Un latinoamericano siente real orgullo al recorrer los pasillos del palacio y ver esculturas que representan a muchos de los juristas de nuestro continente que contribuyeron al desarrollo del Derecho Internacional (Carlos Calvo, Andrés Bello, entre otros). Por su parte, quien ha nacido y vivido en Mendoza siente una gran emoción al ver la réplica del Cristo Redentor, ubicada en un lugar privilegiado de la escalera central, escultura donada por el gobierno argentino en recuerdo de la paz con la hermana república de Chile.
El mismo día visitamos un extraño tribunal, cuya competencia está limitada a resolver los conflictos comerciales que se plantean entre Irán y los Estados Unidos (el Iran-U.S. Claims Tribunal). Se trata de una especie de tribunal permanente de arbitraje que funciona desde hace más de quince años, cuyos laudos tardan mucho tiempo en ser dictados, pero que muestra hasta qué punto los norteamericanos tienen, aún hoy, fuertes inversiones en este país islámico.
Más tarde, fuimos recibidos por el presidente de Eurojust, un organismo europeo que se encarga de tareas de colaboración entre la justicia y la policía de los países de la Unión Europea. Merced a las tareas que desarrolla, la lucha contra la criminalidad organizada se ha hecho menos difícil.

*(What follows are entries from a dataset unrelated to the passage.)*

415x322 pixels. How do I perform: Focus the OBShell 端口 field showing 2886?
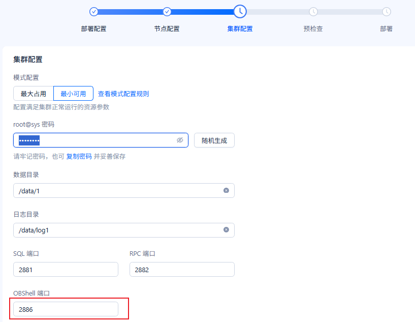click(x=66, y=309)
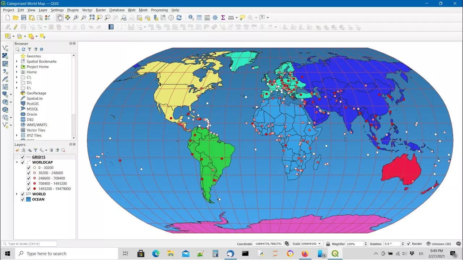Click the Refresh map icon
The image size is (463, 260).
[x=179, y=17]
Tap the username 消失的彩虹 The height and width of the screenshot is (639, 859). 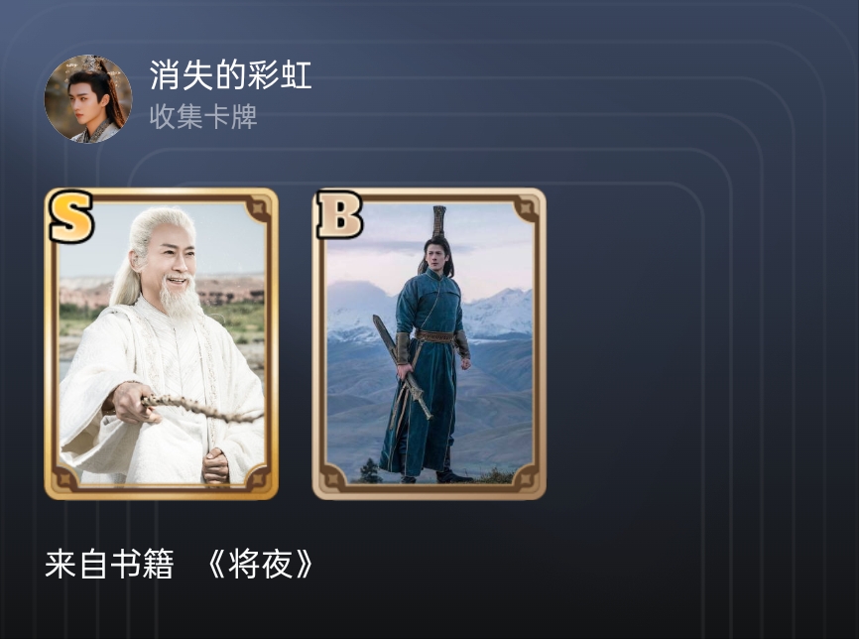(231, 75)
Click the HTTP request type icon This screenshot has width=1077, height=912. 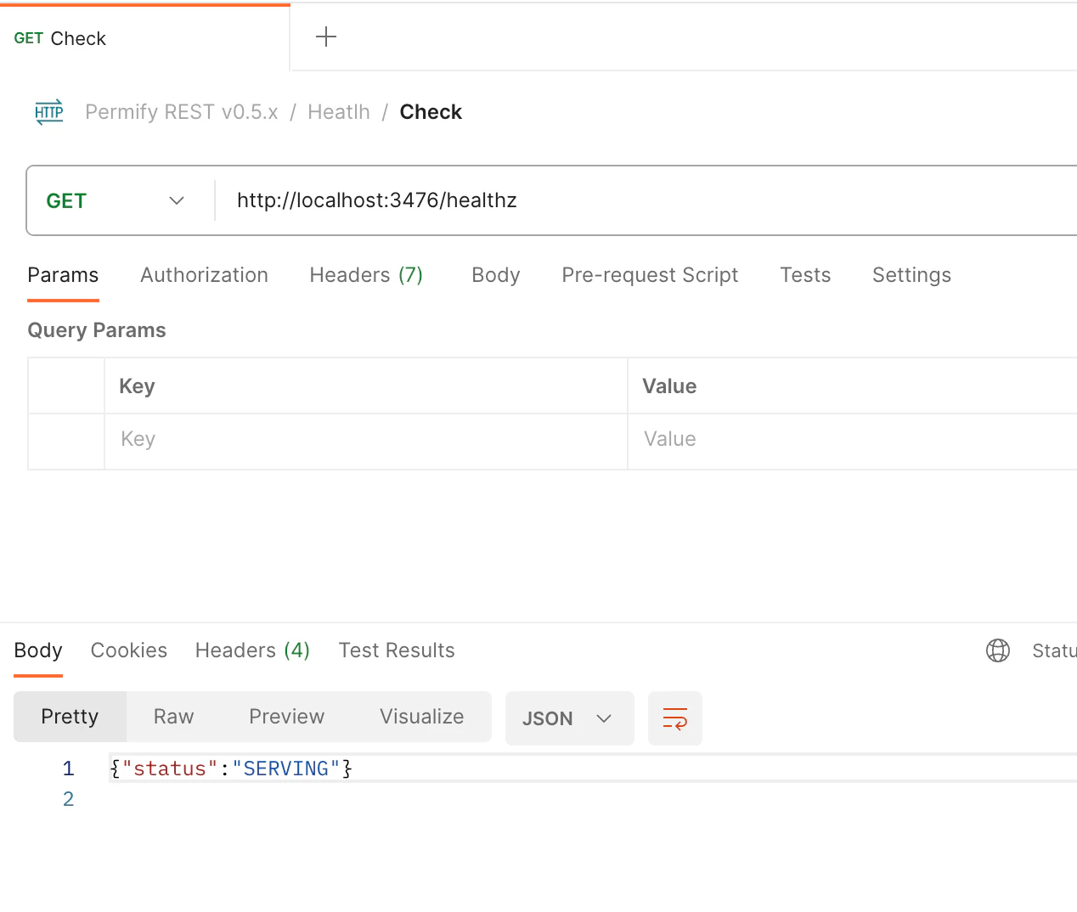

Las clases de la mañana del cuarto día se desarrollaron en un salón del hotel Des Indes, el más tradicional de La Haya, que conserva todo su esplendor y que, en su momento, alojó a los grandes diplomáticos del mundo. Allí escuchamos a Hans Corell, quien trabajó, por años, en la secretaría general de Asuntos Legales de las Naciones Unidas. Realmente, se necesita mucha experiencia diplomática para poder decir a jueces norteamericanos todo cuanto él dijo en torno de las frecuentes violaciones de los Estados Unidos a las reglas del Derecho Internacional. Con dolor para los argentinos, pero con gran realismo, mencionó el sistema de solución de conflictos del Nafta, pero silenció totalmente (como no podía ser de otro modo) al tribunal permanente de arbitraje de nuestro alicaído Mercosur.
En la tarde, visitamos la Convención de La Haya de Derecho Internacional Privado. Este organismo tiene por función dictar convenciones sobre distintas materias con el fin de hacer más fácil el cumplimiento de las decisiones judiciales. Por ejemplo, la convención contra el secuestro internacional de niños permite tramitar, bastante eficazmente, la resolución dictada en un país contra un progenitor que ilegítimamente ha sacado a su hijo menor de ese territorio.
El último día concurrimos a la Corte Penal Internacional. Allí fuimos recibidos por el vicepresidente, un juez de origen coreano, y por el procurador general, el argentino Luis Moreno Ocampo; la presentación de nuestro connacional fue excelente, y las respuestas a las innumerables preguntas que se le formularon fueron precisas. No hay dudas: su experiencia en el maxiproceso argentino a la junta militar le permite cumplir sus actuales funciones con gran eficacia. Nos explicó que en los dos casos que tiene entre manos, que involucran a países africanos, la acusación se limita a quienes organizaron y dieron las órdenes, no a quienes las ejecutaron; que procesar a todos los que han participado del genocidio sería imposible, desde que, si así fuese, miles de personas deberían ser juzgadas; por lo demás, muchísimos niños son autores y víctimas, puesto que han sido incorporados a las fuerzas parapoliciales por la fuerza y han sido entrenados para matar, con gran daño psicológico para todos ellos.
Atesoro estos cinco días en La Haya como una de mis grandes experiencias judiciales, y por eso me siento obligada a transmitir a otros la gran lección recibida: el Derecho puede y debe ser uno de los instrumentos para alcanzar una paz duradera; a su vez, ese derecho requiere tribunales integrados por personas que no sólo conocen las reglas, sino que tienen mente abierta para llevar adelante los cambios que la sociedad requiere y espíritu tolerante para aceptar las diferencias.